Estos últimos fueron de los pocos relojeros colombianos que participaron en el proceso de darle a los bogotanos aquel lujo que antes solamente tenían los reyes y burgueses: tener el control del tiempo.

Según recuerda Mauricio Calvo Mendoza, tataranieto de aquel que en el siglo XIX instaló el reloj de la Iglesia de San Francisco, uno de los primeros de la ciudad, el último piso de la casa de sus padres estaba repleto de herramientas, piezas de repuesto, engranajes y relojes desarmados. Fue allí donde él y sus seis hermanos aprendieron el arte de la reparación y en donde Don Álvaro Calvo, su padre, les contaba las historias más maravillosas de cómo a principios de siglo llegaron a las manos de sus antepasados los más finos relojes franceses y suizos que hoy en día reposan en algunas  iglesias de la capital, como es el caso del de la Catedral Primada.

Calvo afirma que el problema de los grandes relojes es que por lo general caen en muy malas manos. “La mayoría se los han robado y los demás no funcionan porque no les hacen un buen mantenimiento”.

Entre los más emblemáticos se encuentran el de la iglesia del Lourdes, la Estación del Nordeste, las iglesias de Egipto, Las


Nieves, Santa Bárbara, San Ignacio, el de la Casa de la Moneda y el que se encontraba en la carrera novena con calle 14, del cual los ladrones solamente dejaron la caja.

“Lo complicado con los relojes antiguos es que por un lado los ladrones se aprovechan de su deterioro para desvalijarlos, y además, arreglarlos es un problema porque ya nadie hace esos repuestos”, dice Brodback.

La reparación

En 1938 la colonia suiza le regaló a Bogotá el reloj del Parque Nacional, con motivo del  cumpleaños numero 400 de la ciudad. La maquinaria fue traída de Sumiswald, Suiza, y construida en la fábrica J.C. Baer. El Distrito le construyó una base octagonal cubierta con lozas de piedra nacional, propia del estilo moderno y sobrio del siglo XX. En el exterior se le diseñaron cuatro caras,  con el fin de que los transeúntes pudieran visualizar la hora desde diferentes puntos.

::::

▶ [EJERCICIO PLANTEADO] Prosigue el texto sobre los relojes antiguos de Bogotá a partir de su última oración.

▶ [INFORMACIÓN REGISTRADA]
::::

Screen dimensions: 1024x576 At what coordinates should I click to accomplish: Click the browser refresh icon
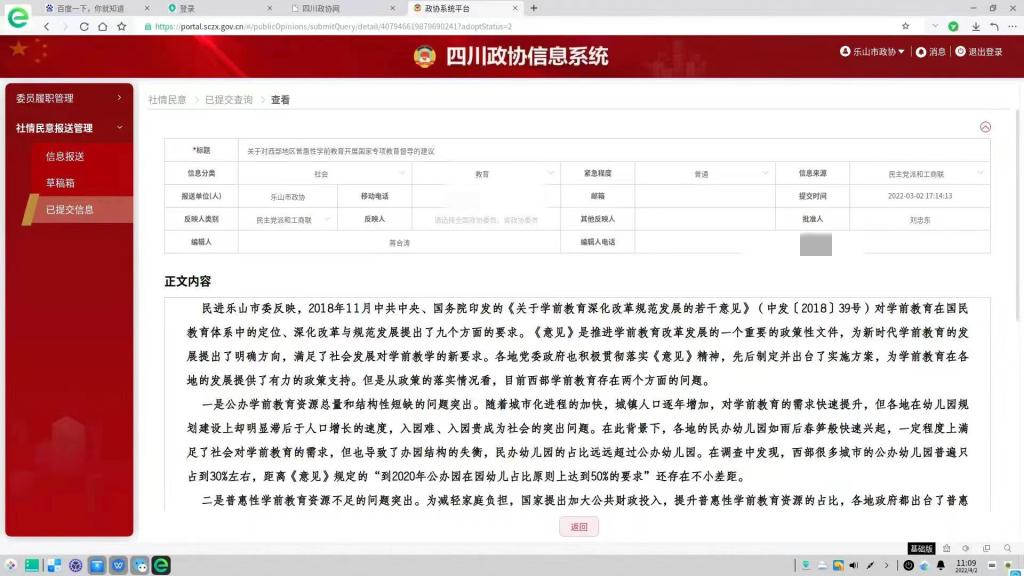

::::

▶ [RESPUESTA AL EJERCICIO]
La embajada suiza le delegó el mantenimiento a Albert Jeannet y Mercel Jenny. Hasta el 80 el reloj estuvo en funcionamiento y a partir de esa fecha sufrió su primer gran deterioro. En el 98 contrataron a Brodback para que lo pusiera en marcha nuevamente, pero comenzando el 2001 las manecillas quedaron eternamente congeladas, señalando las 11:50.

Desde hace 15 días la embajada suiza y las secretarías de Cultura y Patrimonio le encargaron nuevamente a Brodback la tarea de reparar esta maquinaria. Emocionado, fue hasta el parque, retiró la parte interna del reloj y, como si fuera el más valiosos de los tesoros, lo llevó cuidadosamente hasta su taller.

 A partir de ese día ha trabajado día y noche en reparar el eje, el motor, ensamblarlo,  hacerle la limpieza correspondiente y reconstruir el sistema electromecánico con el fin de que accione de manera autónoma. “Me tocó ponerle bujes al motor porque el eje estaba desajustado”.

Paralelo a esta refacción, Lina María Uribe adelanta la restauración de la torre, ya que debido a las lluvias, los movimientos telúricos y las vibraciones causadas por el tránsito de vehículos, la estructura presentaba grietas .

El 31 de julio la embajada de suiza celebrará el centenario de sus relaciones con Colombia. Ese mismo día, Brodback sacará de su taller la máquina que últimamente lo ha desvelado. Entonces volverá a funcionar el reloj de las cuatro caras que a principios de siglo representó una de las grandes obras de la arquitectura moderna.

Entre tanto, los Calvo esperan que los legendarios relojes instalados por su familia corran la misma suerte y algún día vuelvan a ser el centro de atención de los ciudadanos, como lo fueron a finales del siglo XIX y principios del XX, cuando Bogotá todavía era una ciudad con tiempo.